Note 4 - Share Capital

As at June 30, 2005 the Company had outstanding 58,392,246 common shares, 3,895,901 stock options, 1,420,300 share purchases warrants, and 120,000 deferred share units.




Common Share Continuity Number Amount
------------------------------------------------------------------------
Balance at December 31, 2004 54,956,396 $ 73,157
Exercise of stock options 435,850 1,014
Issued through private placement 3,000,000 9,750
Share issue costs - (913)
Tax effect of share issue costs - 338
Transfer from contributed surplus
related to stock options exercised - 45
------------------------------------------------------------------------
Balance at June 30, 2005 58,392,246 $ 83,391
------------------------------------------------------------------------
------------------------------------------------------------------------


Weighted -
Average
Stock Option Continuity Number Exercise Price
------------------------------------------------------------------------
Balance at December 31, 2004 3,381,751 $ 2.47
Granted 1,182,500 4.01
Exercised (435,850) (2.33)
Expired/cancelled (232,500) (2.61)
------------------------------------------------------------------------
Balance at June 30, 2005 3,895,901 $ 2.94
------------------------------------------------------------------------
------------------------------------------------------------------------


Share Purchase Warrants

The 1,420,300 outstanding share purchase warrants allow holders to purchase an equivalent number of common shares at $4.00 per share on or before May 6, 2006. Subsequent to June 30, 2005 warrant holders exercised 399,000 warrants for cash proceeds of $1.6 million, reducing the total number of warrants outstanding to 1,021,300.

Deferred Share Units

In March 2005, the Company granted 120,000 deferred share units under the Company's deferred share compensation plan that allows holders to receive one common share per unit upon payment of $0.05 per share. The units vest after three years and expire after ten years. The plan allows the Company to grant up to 500,000 units.

Earnings Per Share

Basic and diluted earnings (loss) per share have been calculated based on net income (loss) divided by the weighted average number of common shares outstanding for the three month period ended June 30, 2005 of 57,852,276 (2004 - 54,683,858) and for the six month period ended June 30, 2005 of 56,456,953 (2004 - 54,623,228).
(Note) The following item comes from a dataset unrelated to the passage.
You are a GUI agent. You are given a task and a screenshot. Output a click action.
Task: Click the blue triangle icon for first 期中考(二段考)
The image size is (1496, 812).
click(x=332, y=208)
The diluted calculations include 268,930 (2004 - nil) additional shares for the three month period and 534,904 (2004 - nil) additional shares for the six month period ended June 30, 2005 for the potential impact of stock options, share purchase warrants, and deferred share units.

Stock Based Compensation

The fair value of stock options and deferred share units granted have been estimated on their respective grant dates using the Black Scholes option-pricing model using the following assumptions:



Three months ended June 30, 2005 2004
------------------------------------------------------------------------
Risk free interest rate 4.25% 4.5%
Dividend rate 0% 0%
Expected life (years) 4 4
Expected volatility 50% 30%
------------------------------------------------------------------------
------------------------------------------------------------------------


The average value per option and deferred share unit granted during the three and six month periods ended June 30, 2005 were $1.43 and $1.29 respectively, as at the date of grant.

Note 5 - Asset Retirement Obligations

Changes to asset retirement obligations were as follows:



Three months ended Six months ended
June 30, June 30,
2005 2004 2005 2004
------------------------------------------------------------------------
Asset retirement obligations,
beginning of period $ 2,705 $ 8,270 $ 2,870 $ 9,602
Obligations incurred 150 100 219 403
Obligations settled (37) (127) (37) (127)
Obligations disposed - (125) - (1,166)
Accretion expense 61 186 120 402
Changes in estimated future
cash flows and other (9) (395) (302) (1,205)
------------------------------------------------------------------------
Asset retirement obligations,
end of period $ 2,870 $ 7,909 $ 2,870 $ 7,909
------------------------------------------------------------------------
------------------------------------------------------------------------


The total undiscounted amount of estimated cash flows required to settle the obligations is $15.4 million (2004 - $24.5 million) using an inflation factor of 1.5 percent. The obligations have been recorded at their present value using a credit-adjusted risk free rate of 9 percent. Most of these obligations are not expected to be paid for several years extending up to 36 years in the future, and are expected to be funded from general Company resources at the time of settlement.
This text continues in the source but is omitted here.